ベッドの上で抱き合っていて全く説得力が無いがな。
「ごめんなさいねぇ♡ 気が利かなくてぇ♡」
莉羅さんの顔が上気している。
それは娘のアダルトなシーンを見た気まずさなのか。それとも興奮しているのか。
「だから違いますって!」
「壮太君、避妊しないとダメよ♡ まだ学生だからね♡」
「してませんから! エッチなの、ぜっんぜんしてません!」
「でもでもぉ♡ リラちゃんにもエッチしてほしいんだぞ♡」
「リラちゃんにはしませんから! あっ」
しまった。リラちゃんって言ってしまった。
「まあまあまあ♡ 嬉しいわぁ♡ やっとリラちゃんって呼んでくれたのね♡」
「お母さんは出てって!」
これにシエルがキレた。

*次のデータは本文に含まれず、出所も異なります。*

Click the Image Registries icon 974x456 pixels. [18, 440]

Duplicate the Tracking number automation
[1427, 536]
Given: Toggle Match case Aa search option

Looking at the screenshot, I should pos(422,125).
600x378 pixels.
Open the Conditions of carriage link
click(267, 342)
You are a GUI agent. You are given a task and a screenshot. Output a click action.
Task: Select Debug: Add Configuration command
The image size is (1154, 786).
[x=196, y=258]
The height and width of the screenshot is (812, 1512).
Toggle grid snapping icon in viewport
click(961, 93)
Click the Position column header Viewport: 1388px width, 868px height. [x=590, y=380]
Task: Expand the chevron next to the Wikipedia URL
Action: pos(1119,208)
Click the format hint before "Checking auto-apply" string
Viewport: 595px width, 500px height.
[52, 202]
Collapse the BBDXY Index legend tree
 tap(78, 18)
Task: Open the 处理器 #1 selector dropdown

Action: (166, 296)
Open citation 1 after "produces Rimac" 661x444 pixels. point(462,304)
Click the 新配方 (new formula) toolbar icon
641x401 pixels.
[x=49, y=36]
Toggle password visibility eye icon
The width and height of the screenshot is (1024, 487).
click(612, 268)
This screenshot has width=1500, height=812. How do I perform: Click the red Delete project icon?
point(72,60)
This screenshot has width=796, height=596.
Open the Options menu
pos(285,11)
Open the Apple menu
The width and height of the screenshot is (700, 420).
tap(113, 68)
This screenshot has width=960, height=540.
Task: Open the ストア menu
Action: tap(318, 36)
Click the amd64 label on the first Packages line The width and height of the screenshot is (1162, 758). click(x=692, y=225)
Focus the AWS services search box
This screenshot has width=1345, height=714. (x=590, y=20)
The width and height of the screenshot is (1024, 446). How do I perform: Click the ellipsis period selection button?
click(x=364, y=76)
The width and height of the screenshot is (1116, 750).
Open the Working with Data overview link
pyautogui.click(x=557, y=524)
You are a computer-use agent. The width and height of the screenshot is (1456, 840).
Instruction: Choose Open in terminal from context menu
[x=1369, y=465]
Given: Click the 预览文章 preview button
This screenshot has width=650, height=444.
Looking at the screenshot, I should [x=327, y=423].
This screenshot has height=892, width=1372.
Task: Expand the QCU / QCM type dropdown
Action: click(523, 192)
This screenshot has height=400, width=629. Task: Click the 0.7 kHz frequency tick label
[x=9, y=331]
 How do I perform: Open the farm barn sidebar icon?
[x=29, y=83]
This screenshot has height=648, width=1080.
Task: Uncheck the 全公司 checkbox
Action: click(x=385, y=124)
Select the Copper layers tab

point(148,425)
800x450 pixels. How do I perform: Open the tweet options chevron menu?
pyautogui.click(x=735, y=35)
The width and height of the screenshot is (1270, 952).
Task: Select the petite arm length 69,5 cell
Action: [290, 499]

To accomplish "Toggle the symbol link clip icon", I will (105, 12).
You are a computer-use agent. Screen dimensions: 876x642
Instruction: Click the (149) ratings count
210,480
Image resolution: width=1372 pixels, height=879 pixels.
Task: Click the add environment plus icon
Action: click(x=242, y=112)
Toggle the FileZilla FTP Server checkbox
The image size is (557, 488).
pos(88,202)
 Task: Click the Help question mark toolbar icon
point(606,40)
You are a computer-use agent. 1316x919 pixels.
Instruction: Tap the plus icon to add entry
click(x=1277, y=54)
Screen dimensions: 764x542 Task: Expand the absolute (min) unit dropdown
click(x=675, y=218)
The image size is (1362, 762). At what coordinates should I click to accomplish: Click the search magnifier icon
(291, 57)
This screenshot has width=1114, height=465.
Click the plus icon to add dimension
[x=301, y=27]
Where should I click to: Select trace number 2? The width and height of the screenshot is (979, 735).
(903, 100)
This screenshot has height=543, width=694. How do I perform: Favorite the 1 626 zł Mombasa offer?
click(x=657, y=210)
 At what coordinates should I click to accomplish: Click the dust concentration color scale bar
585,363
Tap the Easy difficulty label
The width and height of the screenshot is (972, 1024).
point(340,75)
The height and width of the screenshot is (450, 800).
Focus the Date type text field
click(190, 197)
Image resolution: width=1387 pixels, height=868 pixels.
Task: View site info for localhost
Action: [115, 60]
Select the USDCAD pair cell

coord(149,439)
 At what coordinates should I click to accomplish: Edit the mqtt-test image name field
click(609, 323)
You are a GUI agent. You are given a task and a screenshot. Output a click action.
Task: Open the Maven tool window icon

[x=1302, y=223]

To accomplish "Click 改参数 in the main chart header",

氷の女王に逆戻りだ。
せっかく良い雰囲気だったのに。
「むっすぅううっ!」
莉羅さんは出て行ったのだが、シエルの機嫌が戻らない。鋭い目つきで俺を見つめるばかりだ。
「壮太、椅子」
「はあ?」
細く綺麗な指を床に向ける。
それってつまり……。
「こうか?」
「むふっ♡」
俺が四つん這いになると、シエルが座ってきた。お仕置きのつもりか。もう完全に女王様だろ、それ。
うっ、美脚が俺の眼前に!
だから、そんな短いスカートで生足なんて、俺を誘ってるのかって!
「ここから足にキスですかね、シエル女王様?」
「きゃ♡ だだだ、だめぇええ!」
やっぱりシエルは恥ずかしがり屋のお子ちゃまだった。
立ち上り、スカートの裾を押さえてオロオロする。
だから勉強はどうなった!?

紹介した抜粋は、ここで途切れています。